Winter Euryops (Euryops abrotanifolius), a shrub daisy previously endemic to the Western Cape fynbos of South Africa.
This is a plant adapted to winter rainfall settings on exposed granite, sandy bluffs and other skinny, free-draining soils, and sporting feathery foliage and everyone’s (no one’s) favourite yellow daisy flowers.
The authorities seem to have split on whether this species belongs in Euryops or in Othonna, a genus of succulent asters that includes the Ruby Necklace plant you’ve probably seen at your fancy neighbourhood potted plant store.
Euryops abrotanifolius was described in an 1893 minutes of the S.A. Gardeners’ Society as ‘a nice yellow winter-blooming perennial’, just about the only relevant reference for this species name before it resurfaces in late twentieth century collections as a weed in odd pockets of Victoria, SA and Tassie.
In the meantime, from 1899 to 1954, various columnists refer to Othonna Athanasiae (yes, capitalised because…):
‘A very useful shrub, the foliage is handsome…’
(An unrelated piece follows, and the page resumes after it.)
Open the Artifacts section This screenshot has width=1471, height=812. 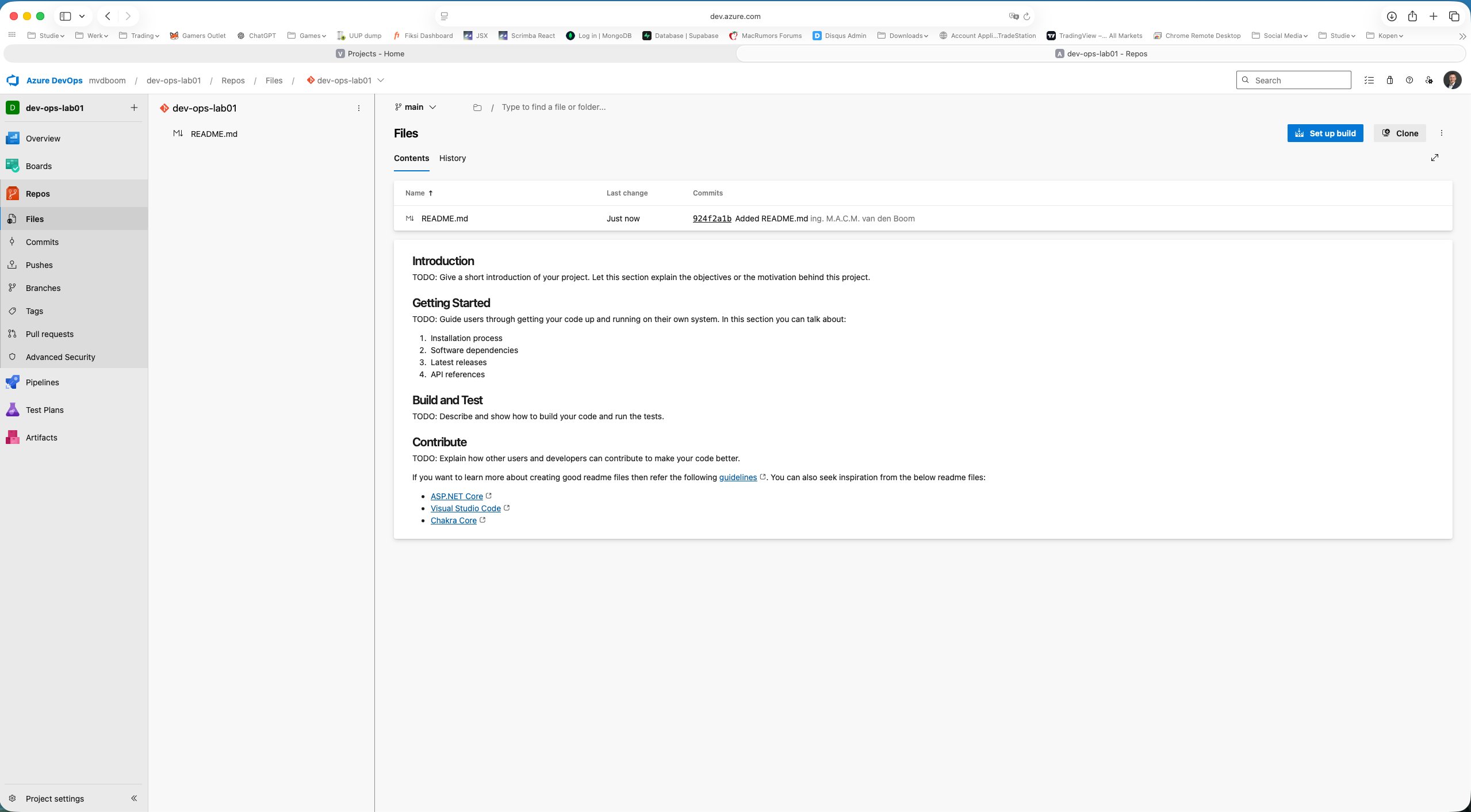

‘Blooms in the cold, dull months when other blooms are scarce,’
‘Only in the Dandenongs have I seen it used so freely as hedges, yet I know of no other plant that would give the same amount of color at this time of the year—and earlier,’
‘Such a good winter-flowering everygreen that it should be still more widely cultivated,’
And, of course,
‘Easily raised from the seed of blooms now dying off.’
Seen here on steep north-facing slopes below Destiny Point / Kalorama, where evidently escaped from one of those gold-spackled hill station hedges.